Caribbean Food Terms and Tips
Jerk: A cooking method that originated with the Arawak Indians of Jamaica. Traditionally for chicken or pork, but now commonly used on all types of food. Traditionally the food was placed in a pit and smoked. The term "jerked" meant poked with a sharp object. The holes were filled with spices. Today's version of jerked, is generally heavily marinated food cooked long and slow emphasizing the flavor of the spices.
Boniatos: A tuber that looks like a sweet potato, but larger and sweeter.
Mojo: Formerly the description of a voodoo potion, it became the name of a spicy sauce, usually made of garlic, citrus, oil and herbs.
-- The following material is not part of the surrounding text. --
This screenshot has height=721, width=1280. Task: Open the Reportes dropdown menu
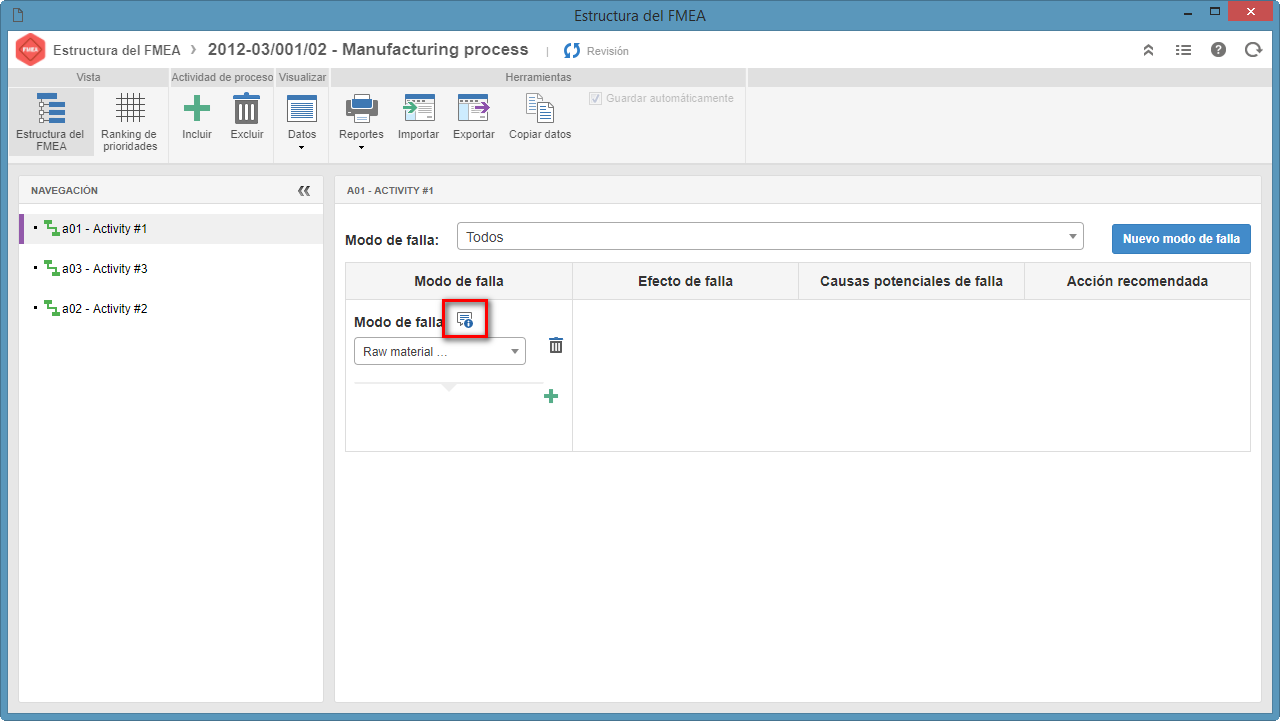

Plantain: A fruit closely related to the banana, but whose higher
starch and lower sugar content make it suitable for savory cooking; a native of Central America, the plantain is usually larger than the banana but is sometimes short and fat, with green, deep red, or yellow skin.
HOW TO CUT A PAPAYA: Skin with a vegetable peeler or knife. Cut off stem and root ends, split in half (like halving a cantaloupe). Scoop out the black seeds in the center cavity (as you would the seeds in a cantaloupe). Dice or slice and eat.
HOW TO CUT A MANGO: Skin with a vegetable peeler or knife. Slice off root end so mango can stand on end. Stand on end and locate seed. With a sharp knife, follow shape of seed, shaving down against it. Do the same on the other sides until seed can be discarded. Dice or slice the remaining flesh.
HOW TO CUT A SUGAR CANE STALK: Holding the stalk upright, force the blade of your knife down and through the stalk to the end, splitting it in half. Repeat with each half, and again with each quarter. No need to peel. Whittle the ends of the stalks into points and poke the stalks all over with the knife tip to release the flavors.